Other Planets of Sol

 

Mars

Mars functions as a satellite campus of Cradle’s administrative apparatus. It is the home of GALSIM, and the UN’s Fleet Command (FleetComm). Partially terraformed, Mars is an artifact of pre-Fall humanity left to grow wild for thousands of years, and life flourishes in the deep canyons of the Valles Marineris. Under massive, winding skylights, millions of people live in dramatic, vertical cities; outside these deep, umbral oases, Mars remains a windswept desert with barely a gasp of air to be found on the vast, terribly cold planes of ice and sand. The red planet's surface population is concentrated around Tharsis Civica – Mars’s capital city – and other population centers atop the Tharsis plateau.  

Venus

Venus is an archive world. Its surface is scattered with populated Stations meant for rotational work and field research rather than long-term occupation.
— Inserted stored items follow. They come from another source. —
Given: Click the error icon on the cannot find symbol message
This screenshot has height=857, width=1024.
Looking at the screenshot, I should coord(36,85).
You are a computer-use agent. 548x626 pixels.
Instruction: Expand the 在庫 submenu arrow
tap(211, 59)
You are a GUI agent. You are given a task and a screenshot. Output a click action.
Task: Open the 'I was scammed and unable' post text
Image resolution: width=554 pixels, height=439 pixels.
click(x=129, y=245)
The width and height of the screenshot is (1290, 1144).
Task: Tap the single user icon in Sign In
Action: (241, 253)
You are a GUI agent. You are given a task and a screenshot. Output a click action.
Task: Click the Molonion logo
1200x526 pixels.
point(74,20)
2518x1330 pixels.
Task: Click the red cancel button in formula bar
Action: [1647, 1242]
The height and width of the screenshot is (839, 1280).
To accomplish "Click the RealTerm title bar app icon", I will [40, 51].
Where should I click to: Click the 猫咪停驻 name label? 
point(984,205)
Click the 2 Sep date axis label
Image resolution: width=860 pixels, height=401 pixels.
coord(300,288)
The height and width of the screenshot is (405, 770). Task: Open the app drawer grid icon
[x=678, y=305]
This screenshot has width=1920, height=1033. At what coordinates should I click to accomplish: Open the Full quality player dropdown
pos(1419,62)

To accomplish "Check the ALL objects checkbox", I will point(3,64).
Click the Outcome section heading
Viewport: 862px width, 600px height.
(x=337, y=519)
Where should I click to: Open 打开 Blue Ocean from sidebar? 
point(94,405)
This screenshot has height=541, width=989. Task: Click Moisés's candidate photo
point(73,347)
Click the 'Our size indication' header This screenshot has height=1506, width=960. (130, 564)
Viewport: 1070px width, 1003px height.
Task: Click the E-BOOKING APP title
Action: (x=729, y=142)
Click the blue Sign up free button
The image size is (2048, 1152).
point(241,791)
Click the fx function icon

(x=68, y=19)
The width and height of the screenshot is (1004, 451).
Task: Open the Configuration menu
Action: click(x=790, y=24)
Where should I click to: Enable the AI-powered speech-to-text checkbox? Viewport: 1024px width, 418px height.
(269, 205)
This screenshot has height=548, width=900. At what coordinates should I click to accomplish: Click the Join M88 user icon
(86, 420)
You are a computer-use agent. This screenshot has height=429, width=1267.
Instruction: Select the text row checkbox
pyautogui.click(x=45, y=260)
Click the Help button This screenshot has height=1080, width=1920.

The planet hasn’t been terraformed and remains hostile to human life outside of its vast, subterranean archives. Union’s prime NHPs are kept on Venus, entombed beneath the massive pressure of the world’s inhospitable atmosphere for study since the Deimos Event. Its population centers, Morningstar and Venera Final, are kept suspended in the world's upper atmosphere by a combination of downwell anchors, massive balloons, and orbital ballast.  

Mercury

SECTION 6 // Setting Guide Mercury, meanwhile, is largely given over to capturing the incredible amount of solar power emitted by the Sun and transmitting it to Venus, Cradle, and Mars. It is the anchor point for solar nets hundreds of thousands of kilometers long that expand, weblike, into space. It was humanity’s first Dyson web, and Union continues to improve and grow its massive, ancient engineering. Like Venus, Mercury is less of a habitation center, but unlike Venus, it is more oriented toward industry. Its small population is primarily concerned with the operation and maintenance of the Dyson web. The main population hub is Bombardier, located in the little world’s Caloris Montes region.  

Jovian Worlds

Suspended above the Jovian worlds – Jupiter, Saturn, Uranus, and Neptune – hang habitations similar to those found on Venus, but the vast majority of people live on the many moons orbiting these gaseous worlds. Io, Europa, Ganymede, and Callisto are all heavily populated, with permanent terrestrial populations spread between a number of well-developed cities. Ganymede is the most heavily populated of the four, with a large terrestrial and orbital naval population.   Of Saturn's moons, Titan has the largest population and a notably nitrogen-rich atmosphere thick with azotosomic life, surface cryovolcanic activity, and shimmering hydrocarbon lakes and rivers. Rhea and Enceladus are likewise populated by hearty, stationbound populations.  

The Edge of Sol

Finally, the edge of the Sol system is marked by small permanent populations on Oberon and Titania. Beyond the Kuiper belt, there are no major population centers.